## Directions
a: What charges does the man arrested in the Newark shooting face, according to the news report below?
b: In the report below on the Newark shooting, why does the county prosecutor call this killing particularly heinous? Answer in one to three sentences.
c: Write the next few sentences of the news report below on the Newark shooting, starting after its last sentence.

A man was arrested and charged with first-degree murder in the fatal shooting of a 9-year-old boy in Newark last week, prosecutors said on Wednesday.
The boy was on the way to visit his grandparents when he was shot Friday evening, according to his aunt. A 36-year-old man, who has not been identified, was found wounded by gunfire three blocks away, the authorities said. Both shootings happened shortly before 6 p.m.
The man who was arrested, Jesse J. Dunbar II, also faces charges of first-degree attempted murder, aggravated assault and unlawful possession of a weapon, according to the Essex County Prosecutor’s Office. The office said he was “also charged with shooting an adult male,” but did not say whether that referred to the 36-year-old.
“The killing of any persons is a tragic occurrence, but it is particularly heinous when an innocent 9-year-old child loses their life to all too common senseless violence,” Theodore N. Stephens II, the county prosecutor, said in a statement.

## Given data
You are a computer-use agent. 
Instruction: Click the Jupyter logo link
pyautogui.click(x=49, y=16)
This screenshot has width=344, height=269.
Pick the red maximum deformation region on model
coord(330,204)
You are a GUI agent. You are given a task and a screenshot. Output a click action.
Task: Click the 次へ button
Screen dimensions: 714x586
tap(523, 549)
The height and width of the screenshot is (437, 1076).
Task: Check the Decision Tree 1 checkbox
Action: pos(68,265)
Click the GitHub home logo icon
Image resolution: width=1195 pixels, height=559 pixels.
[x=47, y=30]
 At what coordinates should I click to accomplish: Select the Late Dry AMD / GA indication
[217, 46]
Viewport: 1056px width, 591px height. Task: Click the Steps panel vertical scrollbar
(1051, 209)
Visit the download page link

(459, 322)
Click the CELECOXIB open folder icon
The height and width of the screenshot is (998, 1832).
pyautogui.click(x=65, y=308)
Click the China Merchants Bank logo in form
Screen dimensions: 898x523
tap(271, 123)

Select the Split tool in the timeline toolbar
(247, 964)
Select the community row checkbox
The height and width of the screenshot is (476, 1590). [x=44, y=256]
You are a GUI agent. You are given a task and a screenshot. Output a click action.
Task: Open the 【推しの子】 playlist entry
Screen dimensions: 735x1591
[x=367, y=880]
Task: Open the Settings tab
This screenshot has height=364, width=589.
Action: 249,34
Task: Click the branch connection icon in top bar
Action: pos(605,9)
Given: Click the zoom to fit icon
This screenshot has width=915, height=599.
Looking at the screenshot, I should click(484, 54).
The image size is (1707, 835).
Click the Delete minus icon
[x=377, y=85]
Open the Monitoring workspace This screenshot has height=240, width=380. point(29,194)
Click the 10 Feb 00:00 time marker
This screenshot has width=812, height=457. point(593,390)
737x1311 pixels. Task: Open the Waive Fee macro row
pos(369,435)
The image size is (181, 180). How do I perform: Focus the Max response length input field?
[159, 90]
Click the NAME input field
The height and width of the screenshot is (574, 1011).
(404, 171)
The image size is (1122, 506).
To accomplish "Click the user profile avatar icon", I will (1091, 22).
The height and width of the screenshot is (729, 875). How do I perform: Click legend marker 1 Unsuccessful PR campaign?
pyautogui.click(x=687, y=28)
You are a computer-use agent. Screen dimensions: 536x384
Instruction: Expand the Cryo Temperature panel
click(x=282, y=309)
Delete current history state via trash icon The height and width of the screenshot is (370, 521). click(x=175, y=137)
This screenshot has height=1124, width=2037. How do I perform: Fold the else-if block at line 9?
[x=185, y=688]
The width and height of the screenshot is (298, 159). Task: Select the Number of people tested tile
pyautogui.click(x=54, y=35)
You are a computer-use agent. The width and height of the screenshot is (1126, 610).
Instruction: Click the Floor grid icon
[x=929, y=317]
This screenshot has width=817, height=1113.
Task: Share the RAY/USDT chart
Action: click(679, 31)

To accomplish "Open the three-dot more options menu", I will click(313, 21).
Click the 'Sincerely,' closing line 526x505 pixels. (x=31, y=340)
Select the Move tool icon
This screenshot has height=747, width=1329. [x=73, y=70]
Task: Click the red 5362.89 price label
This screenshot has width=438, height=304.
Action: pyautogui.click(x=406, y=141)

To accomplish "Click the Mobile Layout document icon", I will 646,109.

## Task-by-task results
a:
- First-degree murder
- First-degree attempted murder
- Aggravated assault
- Unlawful possession of a weapon

b: He calls it particularly heinous because the person killed was an innocent 9-year-old child. The child lost his life to what the prosecutor calls all too common senseless violence.

c:
Mr. Dunbar, 36, a longtime Newark resident, has no history of arrests for gun offenses or violent crimes, according to New Jersey municipal court records.
Carmen Martin, a spokeswoman for the prosecutor’s office, declined to say whether there was a connection between the two victims.
The boy, identified as Yasin Morrison by his aunt Lataisha Morrison, was getting out of an Uber with his father and sister when shots rang out, his aunt said. Yasin’s father tried to press the child back into the car and against its floor, but a bullet struck the back of the boy’s head, Ms. Morrison said. A neighbor said she saw police officers lift Yasin’s body and place him in the back of a police car.
Ms. Morrison said her nephew was a “very special kid” who came from a tight-knit family. He was nonverbal and autistic, she said, and had been looking forward to seeing his grandparents before he was killed.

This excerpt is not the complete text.